Testo del compito: Riferisca quante righe dei record contengono la stringa "height", distinguendo tra maiuscole e minuscole. Indichi soltanto il numero.

Dati del compito:
::::::
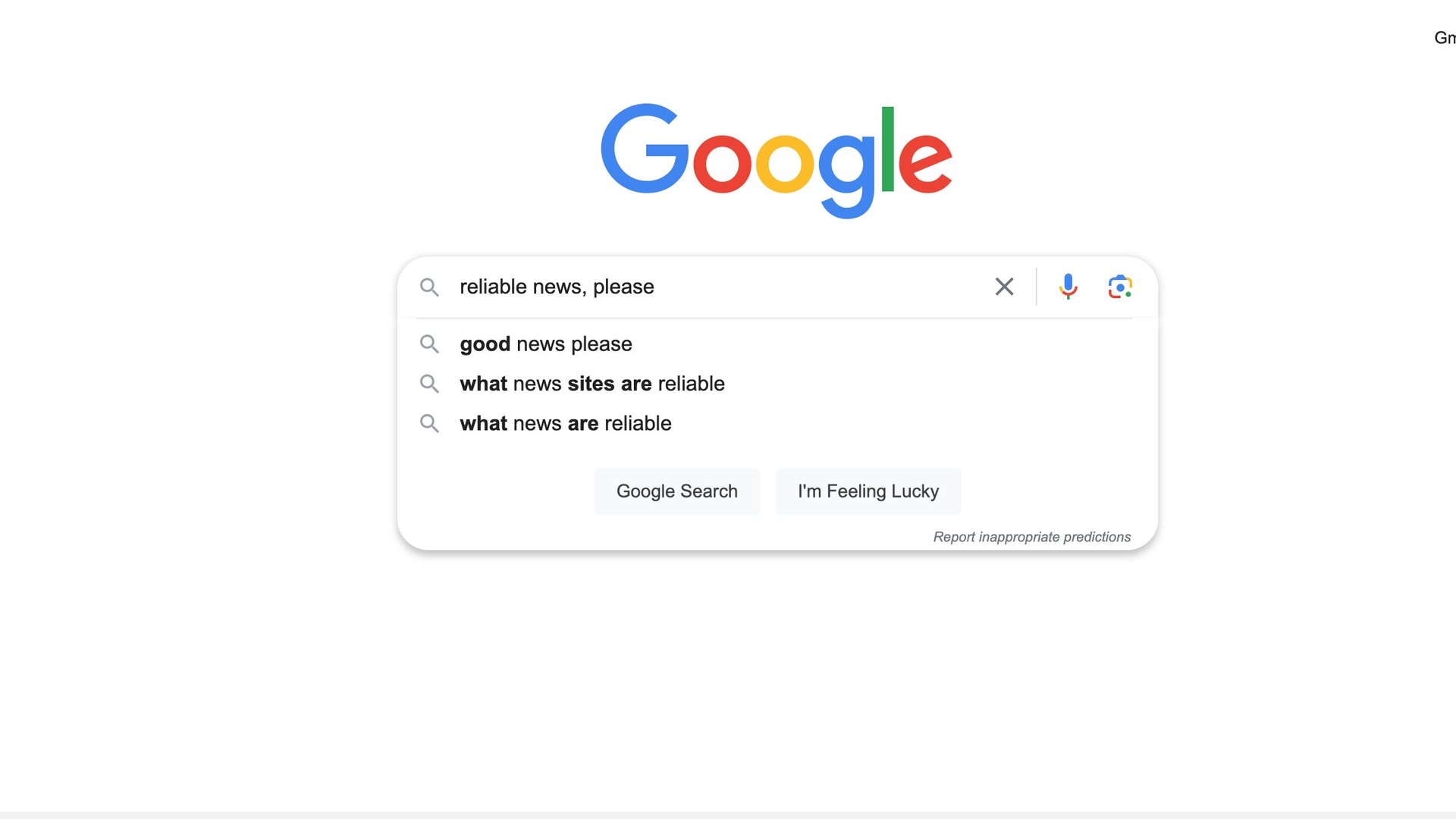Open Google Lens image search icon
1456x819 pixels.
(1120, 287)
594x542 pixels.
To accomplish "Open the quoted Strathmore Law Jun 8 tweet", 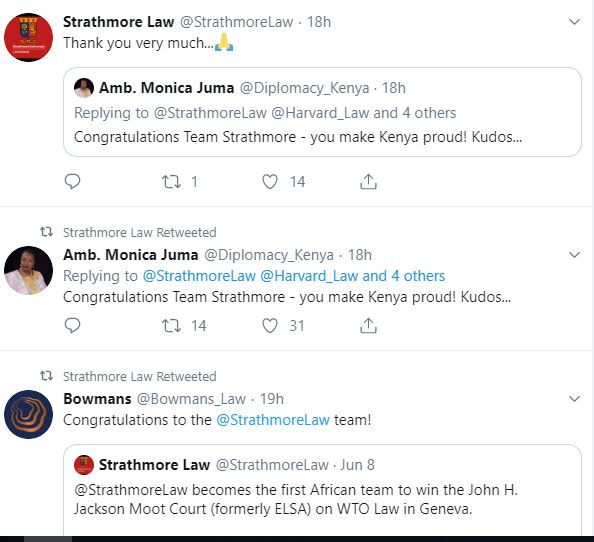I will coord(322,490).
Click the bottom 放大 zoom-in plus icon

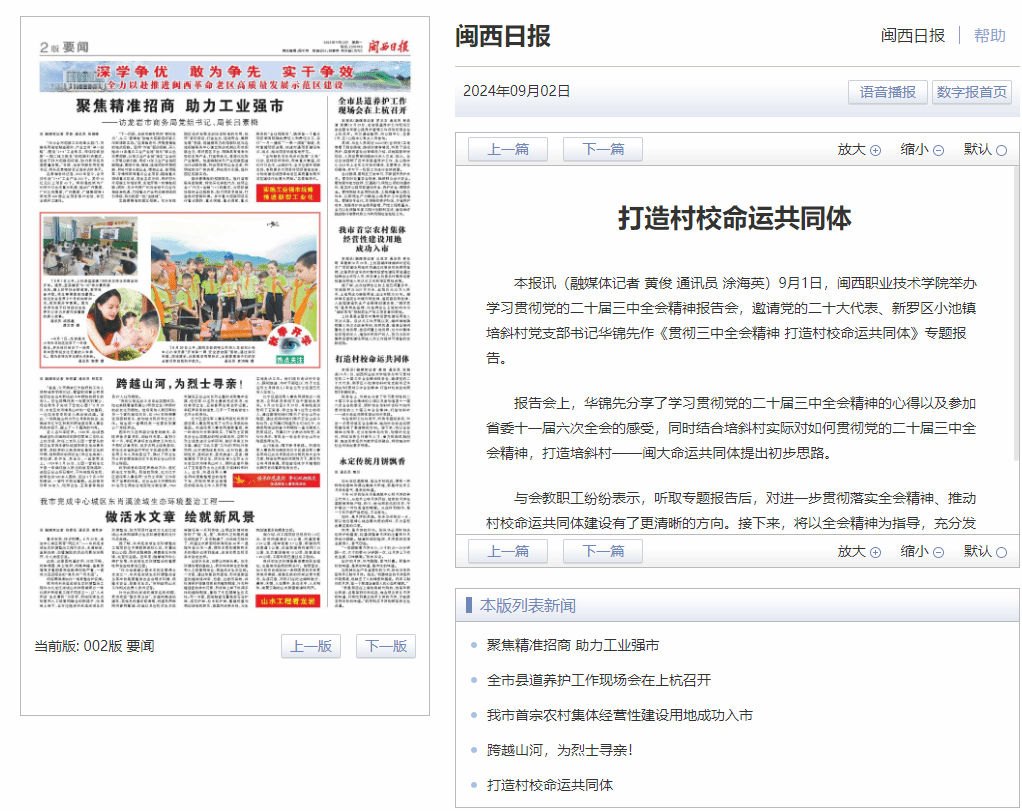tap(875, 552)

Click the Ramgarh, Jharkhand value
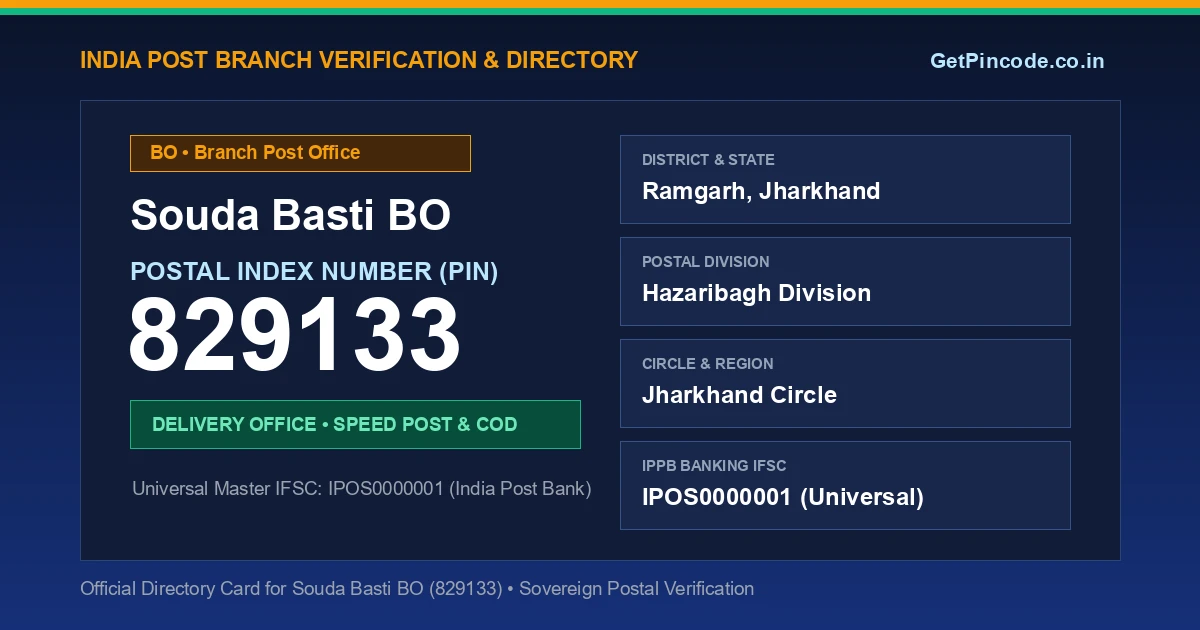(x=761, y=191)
::::::
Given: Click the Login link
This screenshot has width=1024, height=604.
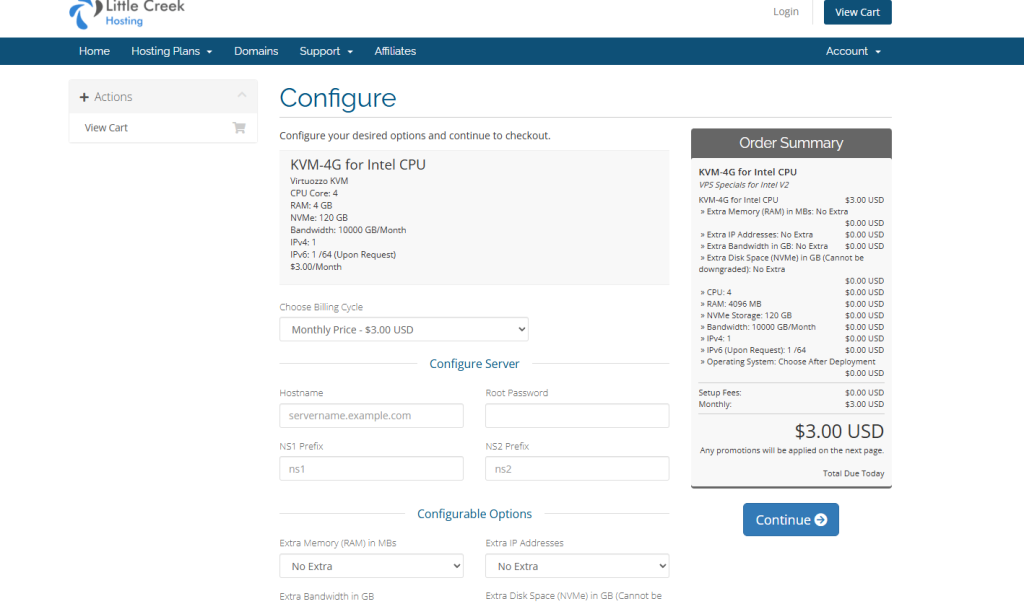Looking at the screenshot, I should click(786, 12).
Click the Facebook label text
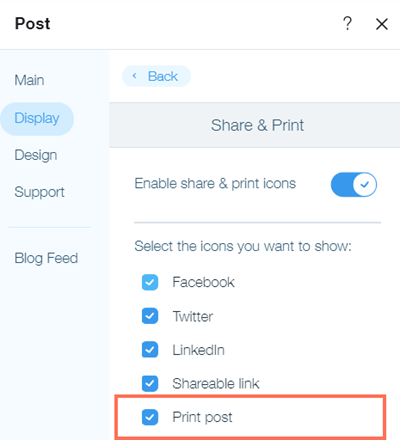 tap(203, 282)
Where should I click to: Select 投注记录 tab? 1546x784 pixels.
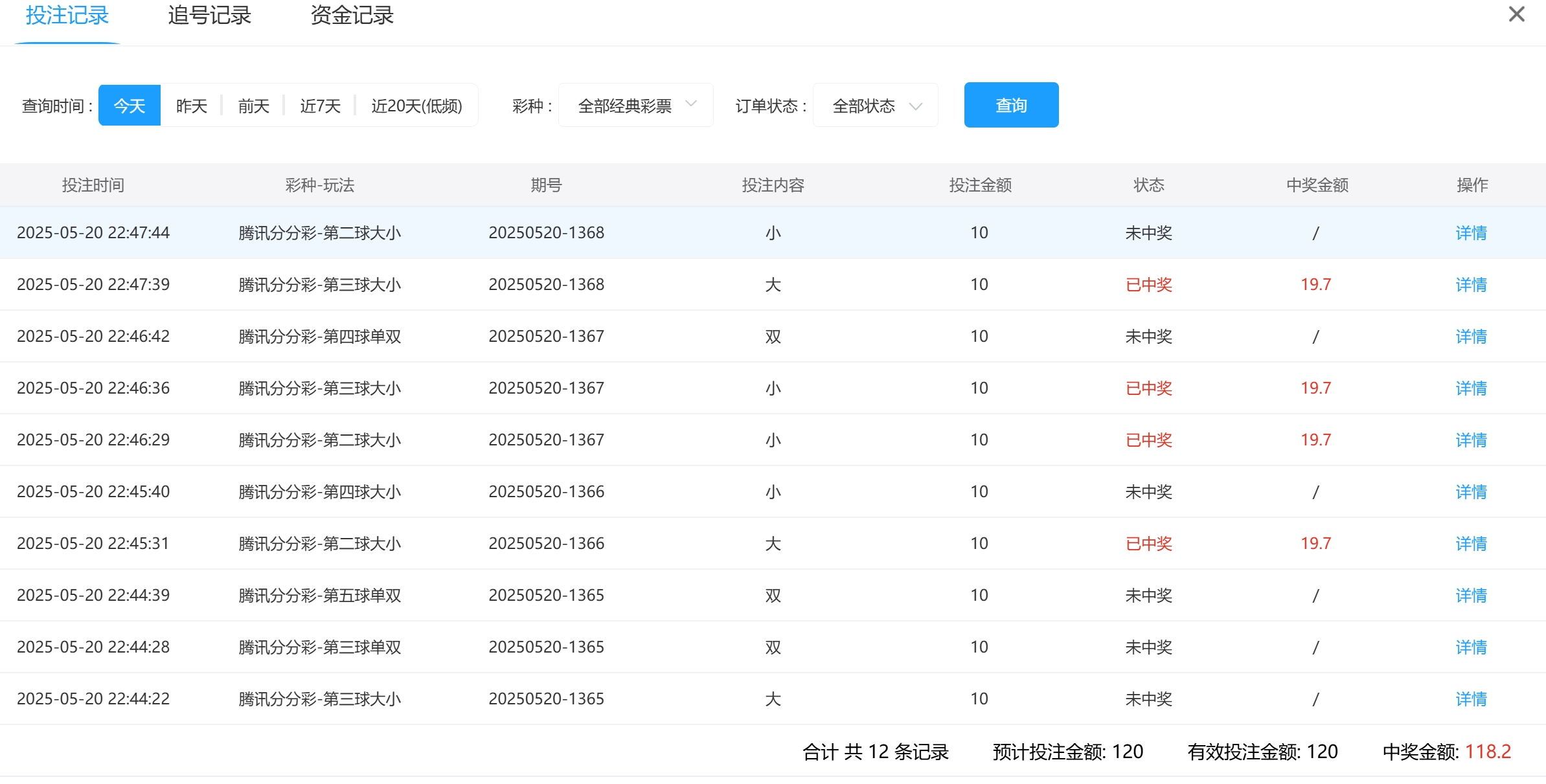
::::::
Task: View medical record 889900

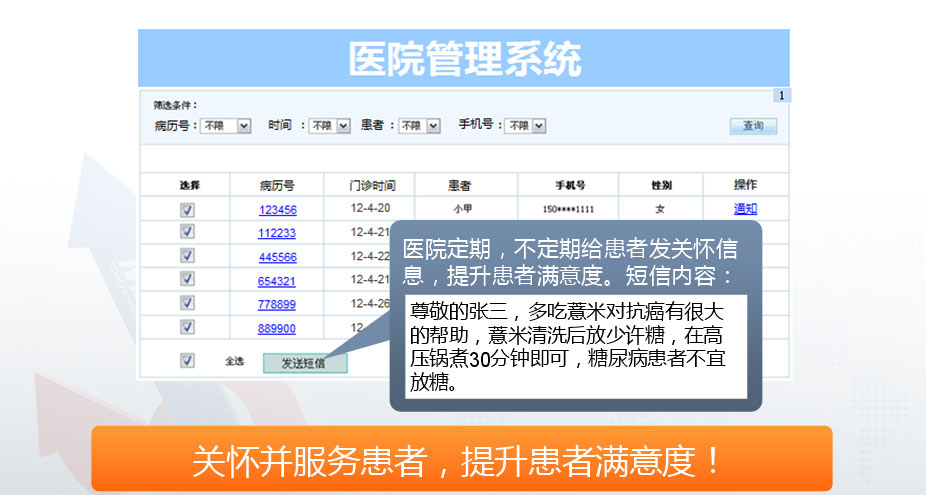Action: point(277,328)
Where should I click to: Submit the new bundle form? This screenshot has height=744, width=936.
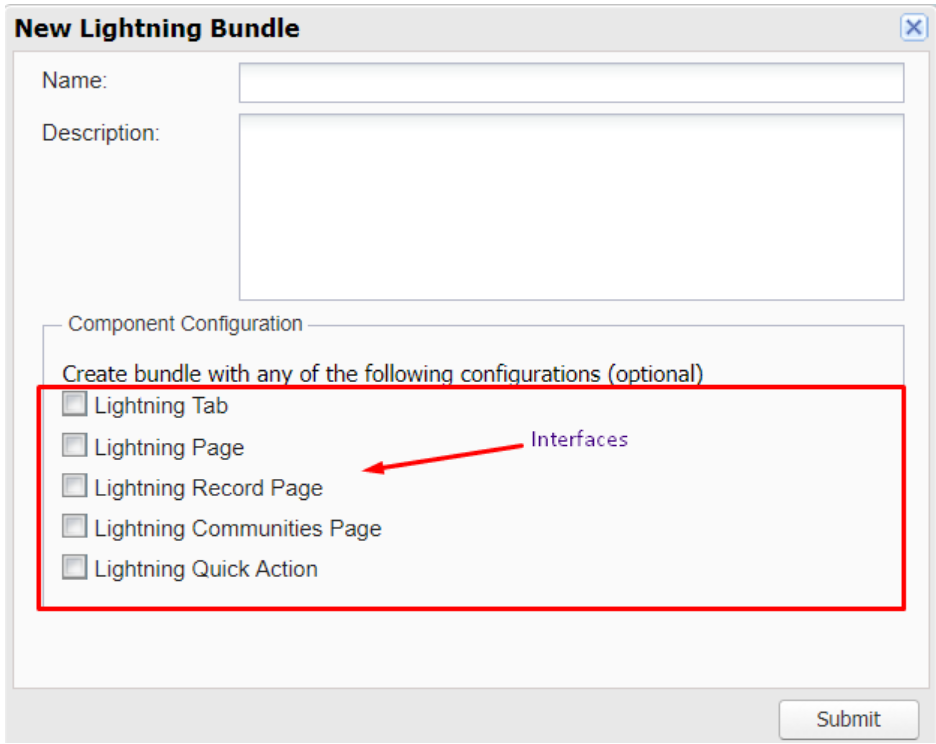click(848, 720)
::::::
Soluzione del problema: 2